When you reach the line in the data below that contains "The width and height of the screenshot is (644, 816).", please start repeating lines exactly, and stop after the line that contains "Task: Click 取消 in the boxed panel row", repeating nothing else.

AVAILABLE RECORDS ->
· · · · · · ·
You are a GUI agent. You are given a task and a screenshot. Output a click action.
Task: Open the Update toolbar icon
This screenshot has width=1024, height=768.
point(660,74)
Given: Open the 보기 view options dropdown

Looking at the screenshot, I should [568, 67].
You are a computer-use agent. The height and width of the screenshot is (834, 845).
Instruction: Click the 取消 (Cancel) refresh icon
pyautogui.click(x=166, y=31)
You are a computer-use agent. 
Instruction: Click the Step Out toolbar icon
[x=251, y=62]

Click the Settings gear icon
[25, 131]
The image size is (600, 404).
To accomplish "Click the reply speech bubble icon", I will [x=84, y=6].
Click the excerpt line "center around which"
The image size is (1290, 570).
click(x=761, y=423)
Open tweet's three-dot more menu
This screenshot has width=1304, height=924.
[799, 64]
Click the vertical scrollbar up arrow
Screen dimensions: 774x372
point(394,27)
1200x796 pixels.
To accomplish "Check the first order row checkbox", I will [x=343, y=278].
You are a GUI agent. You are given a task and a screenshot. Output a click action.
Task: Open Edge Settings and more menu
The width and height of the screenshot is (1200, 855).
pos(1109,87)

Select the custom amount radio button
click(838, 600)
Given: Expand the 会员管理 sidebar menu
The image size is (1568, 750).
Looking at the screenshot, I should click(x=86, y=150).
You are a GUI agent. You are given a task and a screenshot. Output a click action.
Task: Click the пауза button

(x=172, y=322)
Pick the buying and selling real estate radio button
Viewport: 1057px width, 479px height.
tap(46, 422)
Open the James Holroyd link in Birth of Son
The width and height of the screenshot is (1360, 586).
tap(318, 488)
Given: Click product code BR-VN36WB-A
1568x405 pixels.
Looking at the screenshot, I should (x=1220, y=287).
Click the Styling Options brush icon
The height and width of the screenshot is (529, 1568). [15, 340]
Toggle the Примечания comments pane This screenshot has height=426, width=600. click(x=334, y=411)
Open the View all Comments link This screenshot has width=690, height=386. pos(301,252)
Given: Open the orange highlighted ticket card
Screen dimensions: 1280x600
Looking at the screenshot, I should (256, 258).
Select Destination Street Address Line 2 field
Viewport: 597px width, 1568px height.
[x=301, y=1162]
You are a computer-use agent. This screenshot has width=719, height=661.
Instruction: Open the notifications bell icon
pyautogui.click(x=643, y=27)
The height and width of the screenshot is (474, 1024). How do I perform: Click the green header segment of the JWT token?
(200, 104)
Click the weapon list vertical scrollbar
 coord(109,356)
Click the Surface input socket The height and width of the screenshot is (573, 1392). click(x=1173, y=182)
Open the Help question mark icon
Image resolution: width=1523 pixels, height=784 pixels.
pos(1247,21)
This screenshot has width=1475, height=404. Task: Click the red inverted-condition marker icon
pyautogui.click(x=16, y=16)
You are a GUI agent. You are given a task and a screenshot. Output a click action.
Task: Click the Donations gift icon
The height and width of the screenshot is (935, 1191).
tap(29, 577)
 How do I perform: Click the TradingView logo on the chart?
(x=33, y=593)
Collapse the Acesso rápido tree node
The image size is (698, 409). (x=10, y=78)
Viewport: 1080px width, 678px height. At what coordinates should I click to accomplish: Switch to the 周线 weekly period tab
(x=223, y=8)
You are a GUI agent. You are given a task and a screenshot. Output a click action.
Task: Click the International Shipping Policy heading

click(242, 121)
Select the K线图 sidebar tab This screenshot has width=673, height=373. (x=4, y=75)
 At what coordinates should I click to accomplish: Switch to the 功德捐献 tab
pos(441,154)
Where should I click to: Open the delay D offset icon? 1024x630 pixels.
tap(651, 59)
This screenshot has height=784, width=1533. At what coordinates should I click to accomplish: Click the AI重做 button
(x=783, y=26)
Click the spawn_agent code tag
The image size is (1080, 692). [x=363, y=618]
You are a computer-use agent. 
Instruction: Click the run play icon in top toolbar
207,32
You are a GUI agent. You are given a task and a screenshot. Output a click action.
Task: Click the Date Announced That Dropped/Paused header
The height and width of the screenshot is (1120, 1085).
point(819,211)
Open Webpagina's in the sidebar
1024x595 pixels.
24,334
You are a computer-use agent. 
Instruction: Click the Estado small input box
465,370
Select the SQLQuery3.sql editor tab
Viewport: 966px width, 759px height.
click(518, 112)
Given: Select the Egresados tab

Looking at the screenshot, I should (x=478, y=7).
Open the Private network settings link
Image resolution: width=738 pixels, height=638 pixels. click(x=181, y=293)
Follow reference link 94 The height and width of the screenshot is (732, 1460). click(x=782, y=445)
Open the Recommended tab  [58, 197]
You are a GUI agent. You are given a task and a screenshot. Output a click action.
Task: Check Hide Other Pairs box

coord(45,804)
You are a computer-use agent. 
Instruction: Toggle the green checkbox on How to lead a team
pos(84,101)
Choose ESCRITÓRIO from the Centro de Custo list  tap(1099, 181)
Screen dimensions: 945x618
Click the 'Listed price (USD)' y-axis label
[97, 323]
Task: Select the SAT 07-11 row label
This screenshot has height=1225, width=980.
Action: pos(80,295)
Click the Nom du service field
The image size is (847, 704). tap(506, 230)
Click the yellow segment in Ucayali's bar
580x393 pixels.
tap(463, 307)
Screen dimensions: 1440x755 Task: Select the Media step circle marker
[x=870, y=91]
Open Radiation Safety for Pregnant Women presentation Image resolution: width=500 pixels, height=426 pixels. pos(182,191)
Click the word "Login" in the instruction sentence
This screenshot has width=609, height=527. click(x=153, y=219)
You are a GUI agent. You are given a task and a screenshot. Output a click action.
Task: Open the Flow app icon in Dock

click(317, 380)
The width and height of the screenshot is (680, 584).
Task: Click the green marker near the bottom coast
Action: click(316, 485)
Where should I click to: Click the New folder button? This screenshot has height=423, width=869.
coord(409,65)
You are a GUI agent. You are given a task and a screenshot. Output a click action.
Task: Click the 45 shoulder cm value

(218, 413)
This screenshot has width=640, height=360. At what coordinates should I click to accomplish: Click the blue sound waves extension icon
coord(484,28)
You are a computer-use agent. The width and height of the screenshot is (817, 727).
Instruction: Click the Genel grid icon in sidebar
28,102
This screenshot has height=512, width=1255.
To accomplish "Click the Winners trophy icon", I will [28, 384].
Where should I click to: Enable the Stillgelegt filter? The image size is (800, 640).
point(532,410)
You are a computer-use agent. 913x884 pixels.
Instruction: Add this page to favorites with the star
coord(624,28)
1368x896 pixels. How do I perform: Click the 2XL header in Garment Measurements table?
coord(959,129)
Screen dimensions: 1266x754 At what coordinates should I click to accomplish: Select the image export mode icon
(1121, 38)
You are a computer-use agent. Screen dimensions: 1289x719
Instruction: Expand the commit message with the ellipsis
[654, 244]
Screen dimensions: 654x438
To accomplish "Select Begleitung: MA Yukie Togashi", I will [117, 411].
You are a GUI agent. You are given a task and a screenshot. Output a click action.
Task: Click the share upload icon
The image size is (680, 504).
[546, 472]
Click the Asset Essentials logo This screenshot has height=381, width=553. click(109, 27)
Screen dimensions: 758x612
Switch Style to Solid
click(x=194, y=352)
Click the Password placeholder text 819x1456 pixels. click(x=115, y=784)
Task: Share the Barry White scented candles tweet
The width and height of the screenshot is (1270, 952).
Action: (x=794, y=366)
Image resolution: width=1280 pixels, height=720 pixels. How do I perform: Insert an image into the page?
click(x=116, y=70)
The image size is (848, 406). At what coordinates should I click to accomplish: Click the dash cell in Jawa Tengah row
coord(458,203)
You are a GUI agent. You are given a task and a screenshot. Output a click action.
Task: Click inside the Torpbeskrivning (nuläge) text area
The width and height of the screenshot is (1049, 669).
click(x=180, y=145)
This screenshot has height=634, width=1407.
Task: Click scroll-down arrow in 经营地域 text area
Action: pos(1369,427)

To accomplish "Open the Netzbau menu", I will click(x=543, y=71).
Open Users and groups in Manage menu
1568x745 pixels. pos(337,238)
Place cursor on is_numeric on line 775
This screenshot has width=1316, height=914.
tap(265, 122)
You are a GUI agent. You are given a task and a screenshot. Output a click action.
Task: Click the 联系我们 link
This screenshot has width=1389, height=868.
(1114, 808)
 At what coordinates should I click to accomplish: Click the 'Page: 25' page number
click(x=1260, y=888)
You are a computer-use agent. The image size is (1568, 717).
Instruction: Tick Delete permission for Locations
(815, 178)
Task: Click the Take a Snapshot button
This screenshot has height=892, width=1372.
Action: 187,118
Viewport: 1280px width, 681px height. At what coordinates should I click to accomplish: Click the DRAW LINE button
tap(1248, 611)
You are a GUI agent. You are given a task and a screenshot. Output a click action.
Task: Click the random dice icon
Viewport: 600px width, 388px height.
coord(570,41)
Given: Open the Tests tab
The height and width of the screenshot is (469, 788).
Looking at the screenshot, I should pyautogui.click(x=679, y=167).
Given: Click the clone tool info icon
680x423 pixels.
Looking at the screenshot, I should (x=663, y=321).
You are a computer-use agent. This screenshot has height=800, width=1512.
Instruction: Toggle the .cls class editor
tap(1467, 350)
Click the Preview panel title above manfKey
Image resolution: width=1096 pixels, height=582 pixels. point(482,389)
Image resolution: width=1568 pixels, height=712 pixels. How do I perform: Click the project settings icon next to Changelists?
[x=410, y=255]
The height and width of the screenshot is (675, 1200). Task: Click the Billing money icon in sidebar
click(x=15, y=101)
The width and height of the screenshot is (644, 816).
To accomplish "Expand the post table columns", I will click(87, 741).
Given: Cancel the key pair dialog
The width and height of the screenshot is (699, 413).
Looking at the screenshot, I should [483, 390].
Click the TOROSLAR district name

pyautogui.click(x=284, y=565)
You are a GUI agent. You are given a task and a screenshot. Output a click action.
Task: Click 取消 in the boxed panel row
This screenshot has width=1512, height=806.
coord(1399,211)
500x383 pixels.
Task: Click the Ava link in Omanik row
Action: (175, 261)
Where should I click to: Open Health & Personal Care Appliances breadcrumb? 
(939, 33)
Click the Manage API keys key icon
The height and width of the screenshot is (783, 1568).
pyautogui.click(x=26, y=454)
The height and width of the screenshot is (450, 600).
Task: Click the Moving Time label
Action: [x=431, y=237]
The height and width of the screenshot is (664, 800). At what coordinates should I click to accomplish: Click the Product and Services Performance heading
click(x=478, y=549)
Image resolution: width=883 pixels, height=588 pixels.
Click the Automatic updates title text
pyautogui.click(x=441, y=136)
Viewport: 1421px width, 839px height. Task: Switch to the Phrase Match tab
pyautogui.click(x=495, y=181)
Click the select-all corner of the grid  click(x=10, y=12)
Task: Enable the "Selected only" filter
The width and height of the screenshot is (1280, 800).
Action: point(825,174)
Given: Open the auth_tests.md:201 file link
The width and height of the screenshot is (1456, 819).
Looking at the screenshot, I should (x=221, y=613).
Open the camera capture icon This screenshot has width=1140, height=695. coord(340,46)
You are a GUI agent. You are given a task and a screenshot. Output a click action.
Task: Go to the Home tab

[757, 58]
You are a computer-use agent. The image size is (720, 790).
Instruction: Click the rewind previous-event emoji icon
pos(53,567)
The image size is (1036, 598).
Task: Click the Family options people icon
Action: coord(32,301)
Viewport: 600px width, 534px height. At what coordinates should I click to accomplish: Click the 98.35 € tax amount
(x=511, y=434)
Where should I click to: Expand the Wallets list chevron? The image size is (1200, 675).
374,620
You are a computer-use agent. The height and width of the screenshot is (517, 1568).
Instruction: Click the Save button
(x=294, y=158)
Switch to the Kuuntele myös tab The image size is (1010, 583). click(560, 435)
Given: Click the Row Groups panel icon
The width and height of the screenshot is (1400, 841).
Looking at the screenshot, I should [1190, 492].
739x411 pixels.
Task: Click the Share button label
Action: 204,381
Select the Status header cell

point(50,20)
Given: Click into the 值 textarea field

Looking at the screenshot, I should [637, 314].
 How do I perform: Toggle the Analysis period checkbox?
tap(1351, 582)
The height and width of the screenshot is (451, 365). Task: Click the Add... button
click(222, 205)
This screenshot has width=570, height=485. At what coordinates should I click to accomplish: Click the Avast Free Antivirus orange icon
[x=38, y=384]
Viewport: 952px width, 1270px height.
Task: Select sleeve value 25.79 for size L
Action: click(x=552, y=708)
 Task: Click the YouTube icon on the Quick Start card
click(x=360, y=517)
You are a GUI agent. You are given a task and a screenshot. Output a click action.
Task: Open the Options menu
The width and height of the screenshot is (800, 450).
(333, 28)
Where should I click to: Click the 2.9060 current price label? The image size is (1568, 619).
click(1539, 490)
· · · · · · ·
RESPONSE ->
The width and height of the screenshot is (644, 816).
To accomplish "Expand the post table columns", I will click(87, 741).
Given: Cancel the key pair dialog
The width and height of the screenshot is (699, 413).
Looking at the screenshot, I should [483, 390].
Click the TOROSLAR district name

pyautogui.click(x=284, y=565)
You are a GUI agent. You are given a task and a screenshot. Output a click action.
Task: Click 取消 in the boxed panel row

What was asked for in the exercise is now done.